Now, this is a dream situation for an artist in many ways, but the skills developed in such a venue don’t necessarily travel well, particularly given the very different demands of working with opera singers in an opera house. In general, opera houses are set up for an efficient production process, with intricate advance planning. Not every theater is like the Met, where (for example) a singer can find out right now what scene from what opera he’ll be rehearsing in November of 2014, but in most places there’s a strong expectation that the bulk of the creative work will have been done in advance, and (to a large extent) the singers can look forward to being given detailed, specific instructions on how and when to move as needed.

Part of the job of the opera regisseur, in fact, is creating the illusion of an acting performance on a singer who really can’t act, giving a tenor (it’s usually a tenor) 10 or 12 well-crafted bits of business across an evening that the singer will bridge with whatever stage presence he shows up with. It’s not really acting, but if you don’t look too close, you can’t tell so much.

And I think this is true even in solidly Regie productions: Herheim or Kusej can’t always count on having a real stage animal cast as Hans Sachs or Rusalka, so, as a matter of safety, these directors (and their peers) have learned shortcuts, ways around the impossible task of teaching an entire cast to act in just six weeks.

These shortcuts are not apparently part of Castorf’s skill set, and I think that shows in this Ring.  Fortunately, some of the performers come in with strong acting skills and, more to the point, a willingness to meet their director at least halfway.

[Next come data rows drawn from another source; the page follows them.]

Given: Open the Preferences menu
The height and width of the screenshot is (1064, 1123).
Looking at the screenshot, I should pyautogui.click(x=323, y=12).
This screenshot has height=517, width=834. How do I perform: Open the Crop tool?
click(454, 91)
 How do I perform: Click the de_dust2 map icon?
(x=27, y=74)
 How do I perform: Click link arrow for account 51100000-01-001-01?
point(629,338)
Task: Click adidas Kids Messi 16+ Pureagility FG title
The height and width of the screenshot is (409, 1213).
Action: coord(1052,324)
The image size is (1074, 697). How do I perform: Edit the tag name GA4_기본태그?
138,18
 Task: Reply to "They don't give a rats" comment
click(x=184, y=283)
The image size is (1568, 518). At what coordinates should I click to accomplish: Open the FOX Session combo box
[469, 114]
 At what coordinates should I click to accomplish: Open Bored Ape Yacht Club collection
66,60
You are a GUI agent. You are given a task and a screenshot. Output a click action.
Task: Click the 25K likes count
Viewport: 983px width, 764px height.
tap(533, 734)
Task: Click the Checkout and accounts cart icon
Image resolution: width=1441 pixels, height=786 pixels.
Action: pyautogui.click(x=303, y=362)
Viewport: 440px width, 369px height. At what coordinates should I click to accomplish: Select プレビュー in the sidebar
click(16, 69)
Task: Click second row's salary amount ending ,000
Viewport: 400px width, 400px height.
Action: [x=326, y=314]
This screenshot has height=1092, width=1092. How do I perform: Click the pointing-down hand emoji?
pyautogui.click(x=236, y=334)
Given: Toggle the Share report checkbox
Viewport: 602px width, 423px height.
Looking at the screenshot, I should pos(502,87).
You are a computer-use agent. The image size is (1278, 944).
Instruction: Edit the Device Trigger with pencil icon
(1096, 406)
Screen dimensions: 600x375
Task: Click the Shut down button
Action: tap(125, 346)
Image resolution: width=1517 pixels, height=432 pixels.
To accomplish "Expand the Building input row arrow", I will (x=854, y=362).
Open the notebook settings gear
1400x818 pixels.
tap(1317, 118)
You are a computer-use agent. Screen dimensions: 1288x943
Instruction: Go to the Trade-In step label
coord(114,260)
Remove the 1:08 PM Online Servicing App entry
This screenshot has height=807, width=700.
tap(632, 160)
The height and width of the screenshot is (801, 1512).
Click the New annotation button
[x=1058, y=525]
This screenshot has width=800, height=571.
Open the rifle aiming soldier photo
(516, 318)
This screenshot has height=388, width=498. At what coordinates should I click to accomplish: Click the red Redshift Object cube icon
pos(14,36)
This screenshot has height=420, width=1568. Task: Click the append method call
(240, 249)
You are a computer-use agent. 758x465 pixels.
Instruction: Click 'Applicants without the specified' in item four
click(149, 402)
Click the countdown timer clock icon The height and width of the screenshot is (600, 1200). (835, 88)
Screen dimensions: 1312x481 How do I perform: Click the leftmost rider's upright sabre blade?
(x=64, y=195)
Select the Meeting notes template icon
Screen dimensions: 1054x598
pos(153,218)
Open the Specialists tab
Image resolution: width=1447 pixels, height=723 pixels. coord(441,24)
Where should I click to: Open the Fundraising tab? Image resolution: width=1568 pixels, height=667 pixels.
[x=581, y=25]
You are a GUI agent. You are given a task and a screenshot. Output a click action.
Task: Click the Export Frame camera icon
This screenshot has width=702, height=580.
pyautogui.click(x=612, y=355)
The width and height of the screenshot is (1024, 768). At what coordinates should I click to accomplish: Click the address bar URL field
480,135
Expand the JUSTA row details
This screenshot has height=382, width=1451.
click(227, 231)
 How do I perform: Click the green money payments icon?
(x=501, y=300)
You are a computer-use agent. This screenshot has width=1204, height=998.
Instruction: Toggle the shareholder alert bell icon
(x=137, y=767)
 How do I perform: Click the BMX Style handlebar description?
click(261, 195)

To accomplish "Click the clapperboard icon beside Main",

This is certainly true of Anja Kampe (Sieglinde), Allison Oakes (Gutrune), Martin Winkler (Alberich) and especially the artist who ended up being the de facto star of this cycle, Burkhard Ulrich as Mime. Other singers, like Lance Ryan (Siegfried) and Wolfgang Koch (Wotan) seemed a little less in tune with Castorf’s over-the-top to the point of absurdity approach, but they committed and what they did was always exciting.

Then there were performers like Catherine Foster, the Brünnhilde, and Attila Jun, the Hagen, who are by nature perhaps rather blank as actors or even as stage personalities. (I remember Jun was also a weak link dramatically in the otherwise insanely passionate Parsifal I saw in Stuttgart a couple years ago.) The feeling I got was that Castorf didn’t quite know how to paper over their deficiencies the way a more experienced opera stage director likely would, and since these are two of the most important characters in the Ring, a lot of the tension he was going for inevitably unwound.

But the basic problem here remains, I think, that Castorf’s idiosyncratic aesthetic and the Bayreuth audience (including me) were not, at first at least, a very easy fit. Castorf is capable, even expert, at creating a certain type of theater; the audience is skilled at understanding a very different type, and, by the time we figured out we were speaking two different languages, the conversation was already more than halfway over.

To see this Ring in a second season likely would be very rewarding. I think I’m beginning to understand what Castorf is trying to say, and, with any luck, another year of experimentation will refine his operatic communication skills.